*** EXERCISE TEXT
By Rob Winwood
The VINDICATE (VitamIN D treating patIents with Chronic heArT failurE) randomized controlled trial (1) produced promising results for a daily intervention of vitamin D in patients with one of the most common forms of heart disease.
10 million people in the US and Europe suffer from chronic heart failure (CHF) due to left ventricular systolic dysfunction (LVSD). While treatment has improved in recent years, approximately 50% of these patients die within five years of diagnosis. It has been observed that approximately 90% of these patients are very deficient in circulating levels of vitamin D (2), though the cause of this is unknown.
The VINDICATE study was comprised of 229 patients with heart failure due to LVSD and with low 25-hydroxyvitamin D levels (less than 50 nmol/L). The intervention group was given a daily dose of 100 µg per day vitamin D for one year. The patients were then assessed for a practical measure of any improvement in heart function by determining how far they could walk in six minutes. In addition to this primary outcome measure, the anatomy and blood flow in the left ventricle of the heart was assessed by echocardiography and cardiac magnetic resonance imaging before and after the intervention.
******
*** EXTRACTED MATERIAL
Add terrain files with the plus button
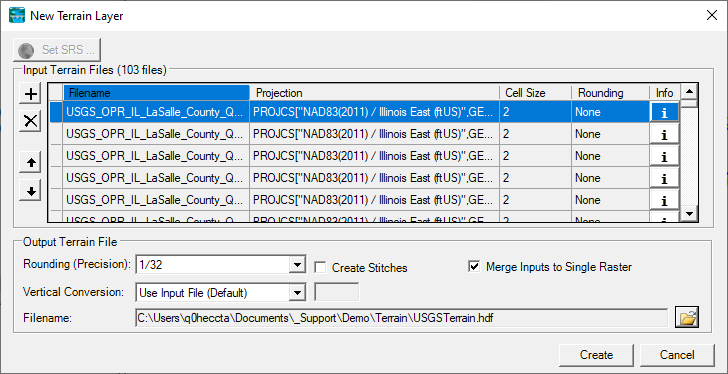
******
*** EXTRACTED MATERIAL
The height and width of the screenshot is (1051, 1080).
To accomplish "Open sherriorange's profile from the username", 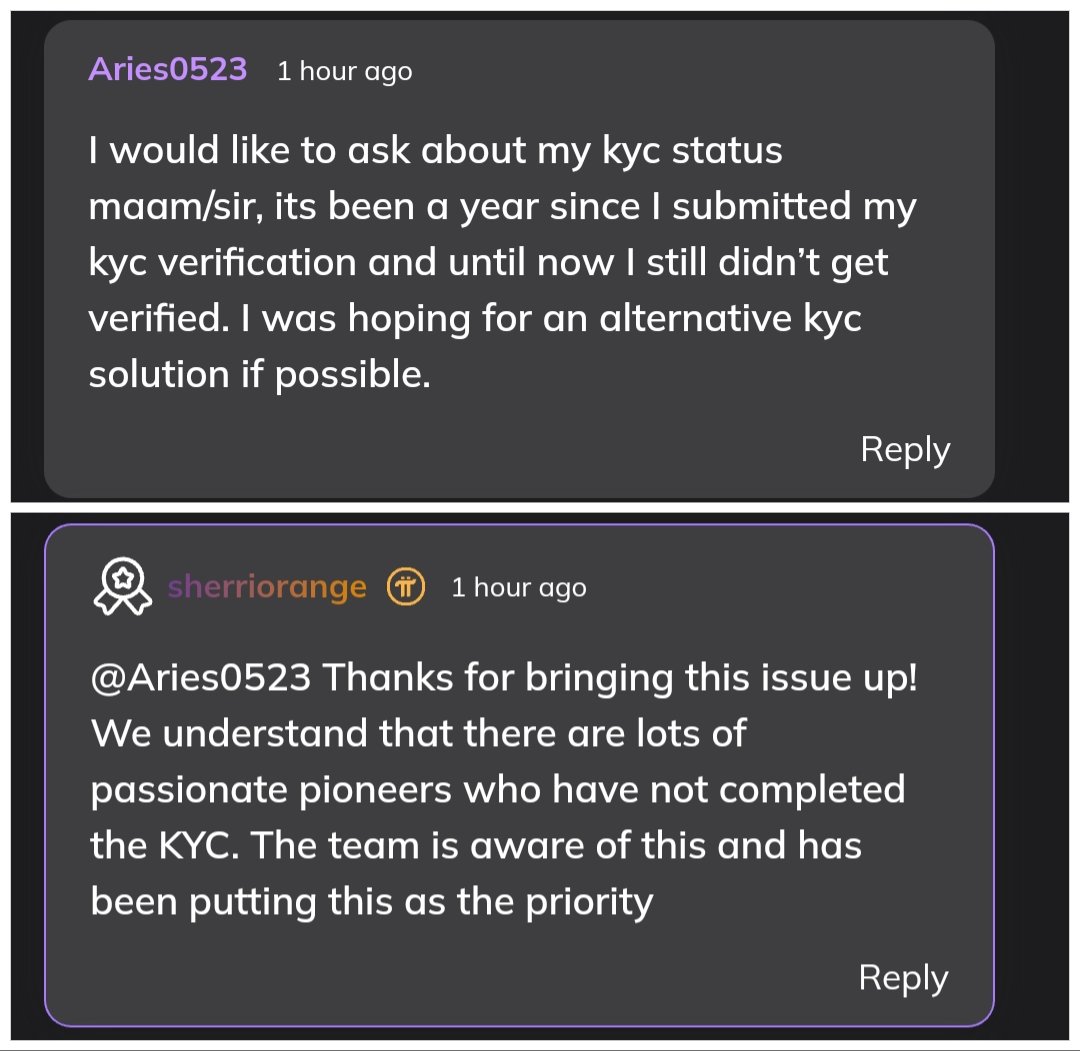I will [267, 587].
******
*** EXTRACTED MATERIAL
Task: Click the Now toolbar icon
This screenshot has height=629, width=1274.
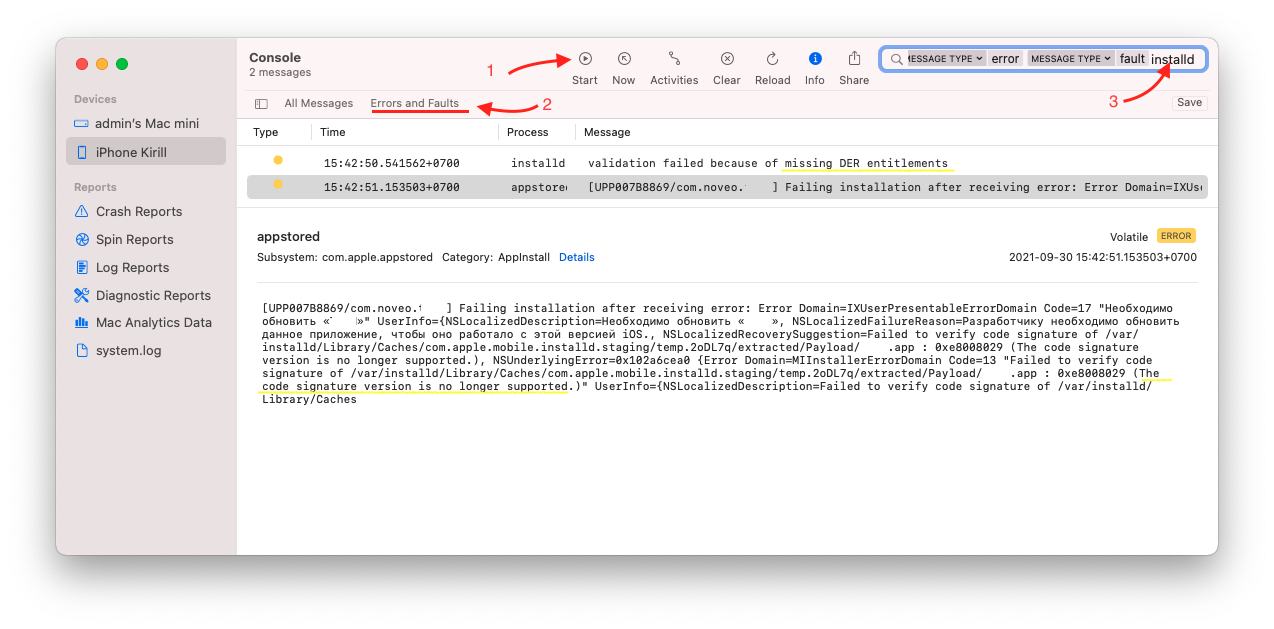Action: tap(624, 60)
******
§ **EXERCISE DESCRIPTION**:
Continue the article on the VINDICATE trial of vitamin D in chronic heart failure, picking up after its final sentence.

§ **REPLY**:
At the end of the study, there had been no significant improvements in the walking distance, but the left ventricle was shown to be functioning better. The blood ejection fraction improved by 6% (p<0.0001) and there was less adverse remodeling of the shape of the left ventricle that normally occurs after LVSD.
Vitamin D deficiency had been associated with a range of adverse cardiovascular conditions, including high blood pressure, stroke, myocardial infarction, diabetes, congestive heart failure, atherosclerosis and endothelial dysfunction (3). A 2014 meta-analysis of the cardioprotective potential of replete vitamin D levels assessed a total of 26,018 participants aged 50 to 79 years from eight cohorts in the US and Europe, where 2,624 died of CVD. The analysis clearly showed a protective effect of sufficient vitamin D levels against cardiac mortality (4).
The new study by Witte et al. (1) provides further evidence of the potential advantage of using vitamin D supplementation as an adjunct in the treatment of patients with heart failure; although further work is required to determine optimum dose and duration in relation to baseline circulating serum vitamin D levels.